I have a small full instance of Splunk used for testing. It's installed on RHEL 7 via tarball.
I've followed the directions on the Splunk site about stopping Splunk services and then installing over top of the existing installation (tar -xzf -C /opt/splunk) then starting Splunk services. The directions indicate you should be prompted as Splunk recognizes there's an install already and that it will attempt to upgrade your instance.
When I start Splunk it never prompts me to upgrade, furthermore it starts Splunk normally. I log into the web GUI and see 7.2.2 still. I looked in ~/etc/system/default and noticed none of the files were touched.
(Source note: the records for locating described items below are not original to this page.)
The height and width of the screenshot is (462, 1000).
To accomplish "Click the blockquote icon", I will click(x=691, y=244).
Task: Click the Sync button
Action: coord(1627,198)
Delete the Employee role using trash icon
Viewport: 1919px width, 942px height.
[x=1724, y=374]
I tried both 7.2.6 and 7.2.5 tarballs, and got the same result. I completely uninstalled my 7.2.2 and reinstalled it, then tried to upgrade it again to no avail.
Am I missing a step?
With your command of tar -xzf -C /opt/splunk , can you confirm that the directory;
/opt/splunk/splunk does not exist?
Just to confirm that you are actually overwriting the files in /opt/splunk/bin et cetera.
Normally I've seen the -C option to tar been:
tar -xzf splunkinstallation.tar.gz -C /opt
With your command of tar -xzf -C /opt/splunk , can you confirm that the directory;
/opt/splunk/splunk does not exist?
Just to confirm that you are actually overwriting the files in /opt/splunk/bin et cetera.
Normally I've seen the -C option to tar been:
tar -xzf splunkinstallation.tar.gz -C /opt
Yes this worked. I must've underestimated the splunk overwriting capability. The '-C /opt' instead of '-C /opt/splunk' worked flawlessly for me.
Thanks.
For education, I want to highlight that this was more about how the tar
command works than Splunk. Some installers (like .exe
, .msi
, .rpm
) will detect and overwrite. The tar
command simply unpacks the compressed package (like a .zip
file) and that's why it's imperative to do that unpacking such that the files overwrite the existing installation. If not, then you'll simply be creating a new Splunk install at another folder.
@MFiller90 I've turned this into an answer so you can accept it. Thanks
Yes, however since it's a test system I opted not to backup. It was Stop, Deploy new tarball, Start.